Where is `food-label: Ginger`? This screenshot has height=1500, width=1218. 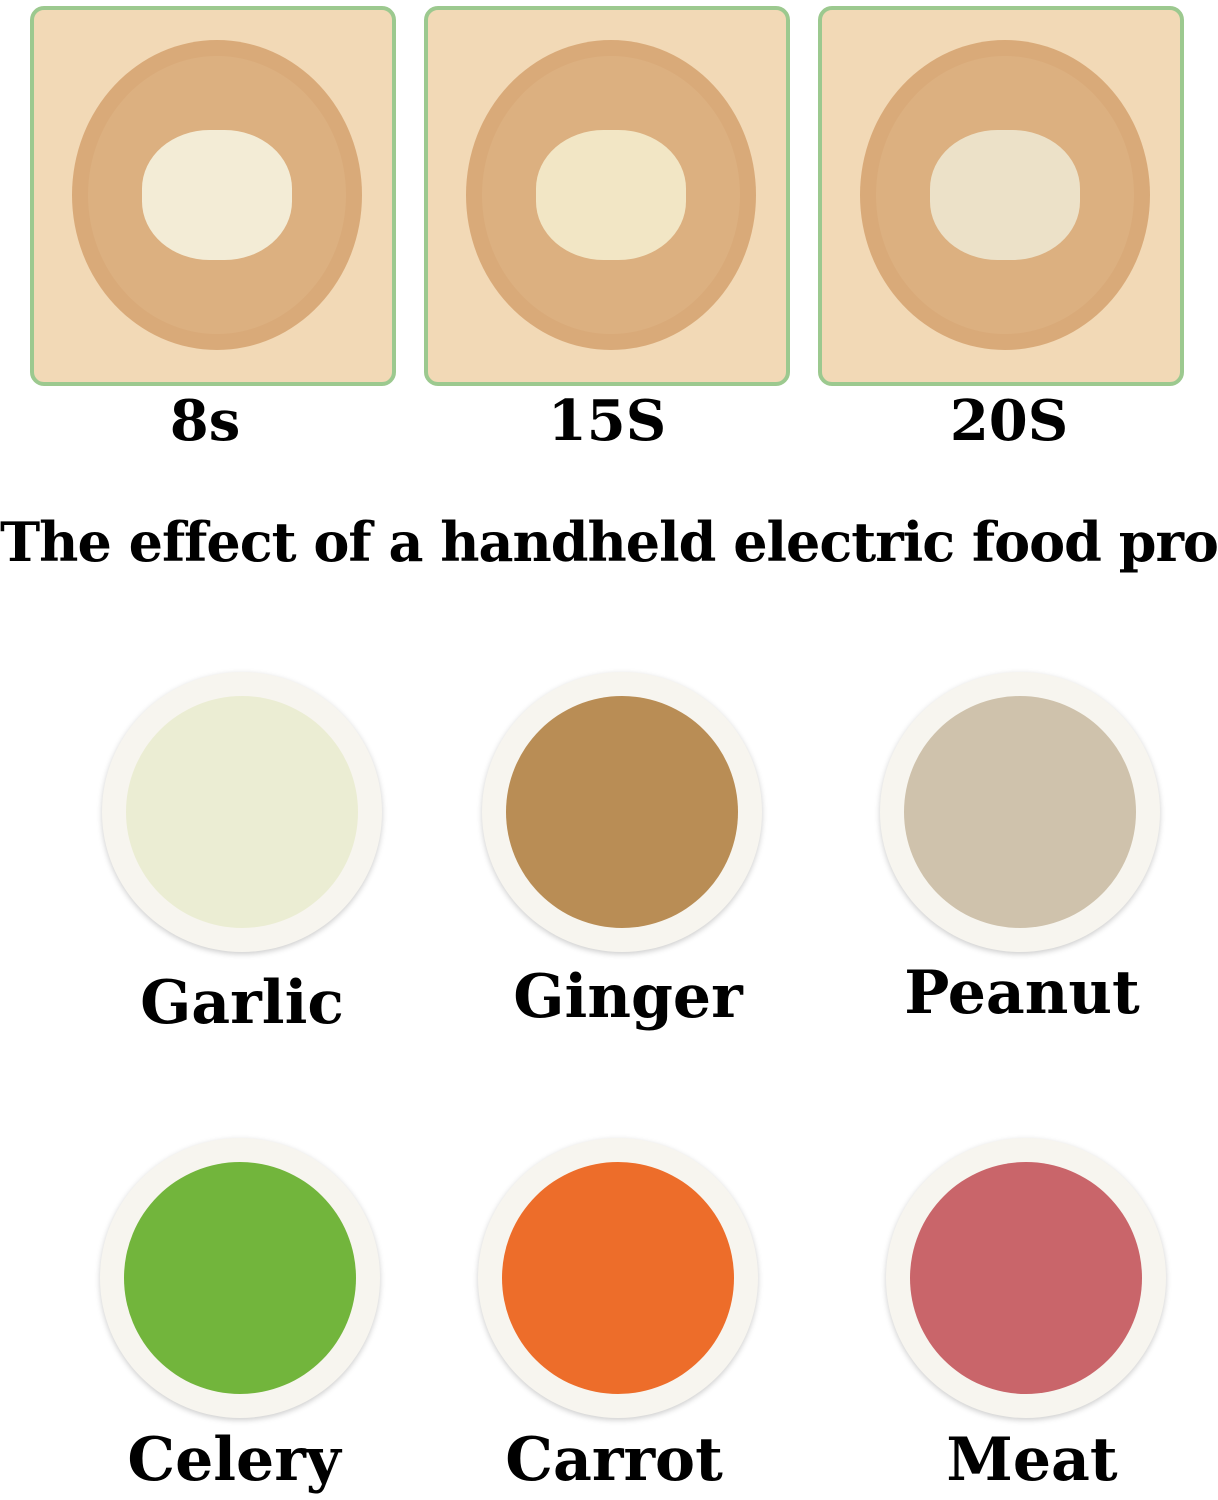 food-label: Ginger is located at coordinates (628, 997).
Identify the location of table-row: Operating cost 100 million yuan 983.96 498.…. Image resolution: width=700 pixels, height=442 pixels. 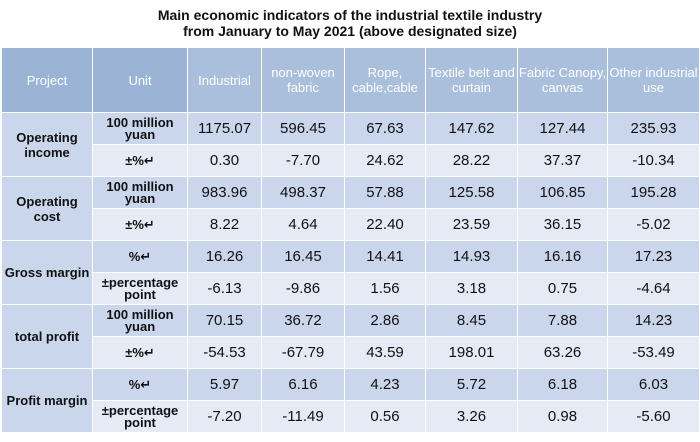
(350, 208).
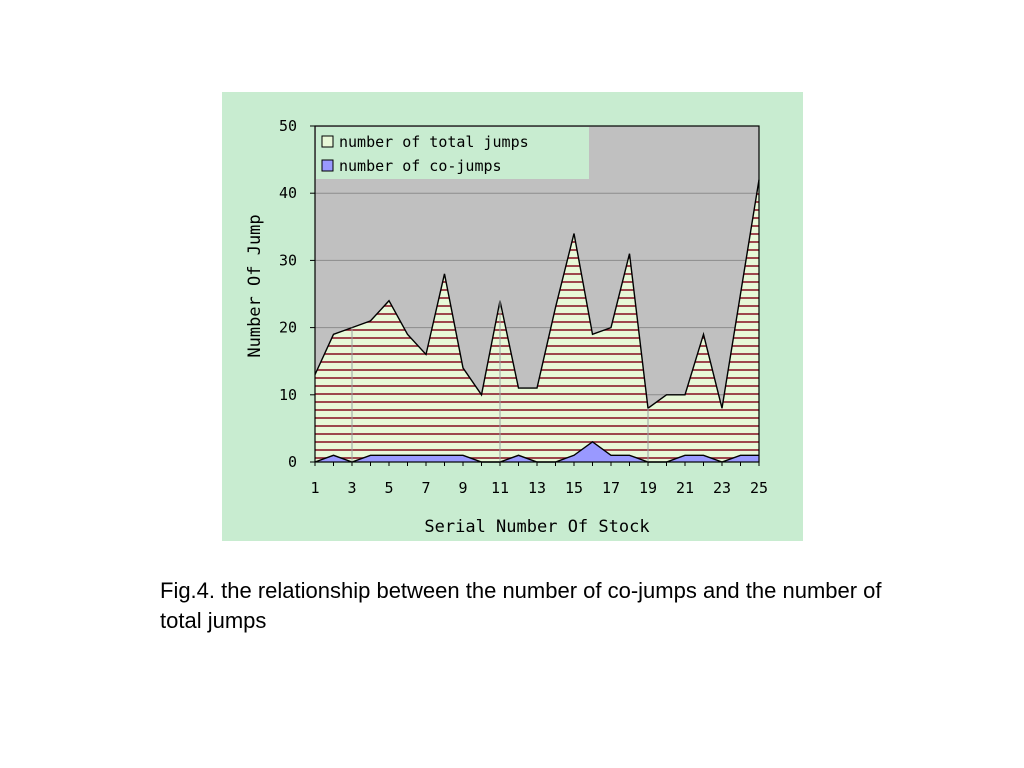 The width and height of the screenshot is (1024, 768). Describe the element at coordinates (685, 488) in the screenshot. I see `x-tick-label: 21` at that location.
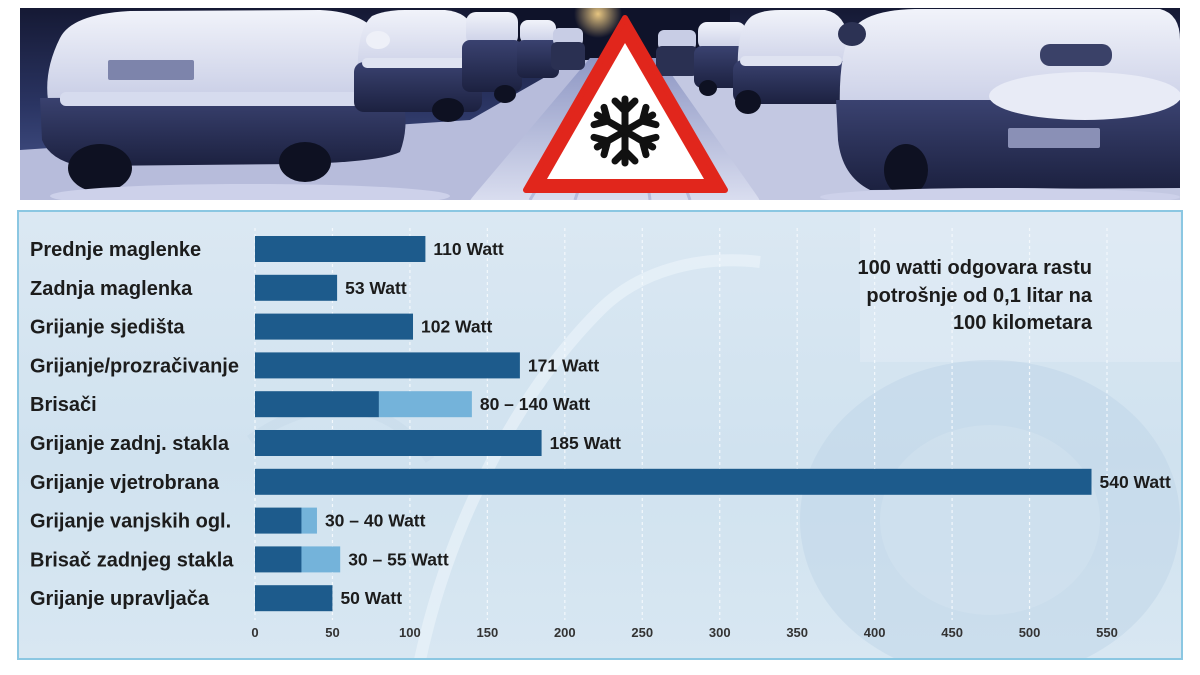 The height and width of the screenshot is (675, 1200). Describe the element at coordinates (112, 289) in the screenshot. I see `category-label: Zadnja maglenka` at that location.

======

What you need to do –
Turn the material from the line containing "Identify the location" through the end of the material into a numbered list, omitting blank lines and leaving out the pictures.

Solution to this task –
1. Identify the location of table-row: Operating cost 100 million yuan 983.96 498.…. Image resolution: width=700 pixels, height=442 pixels. 
2. (350, 208).
3.  The width and height of the screenshot is (1024, 768). Describe the element at coordinates (685, 488) in the screenshot. I see `x-tick-label: 21` at that location.
4.  The height and width of the screenshot is (675, 1200). Describe the element at coordinates (112, 289) in the screenshot. I see `category-label: Zadnja maglenka` at that location.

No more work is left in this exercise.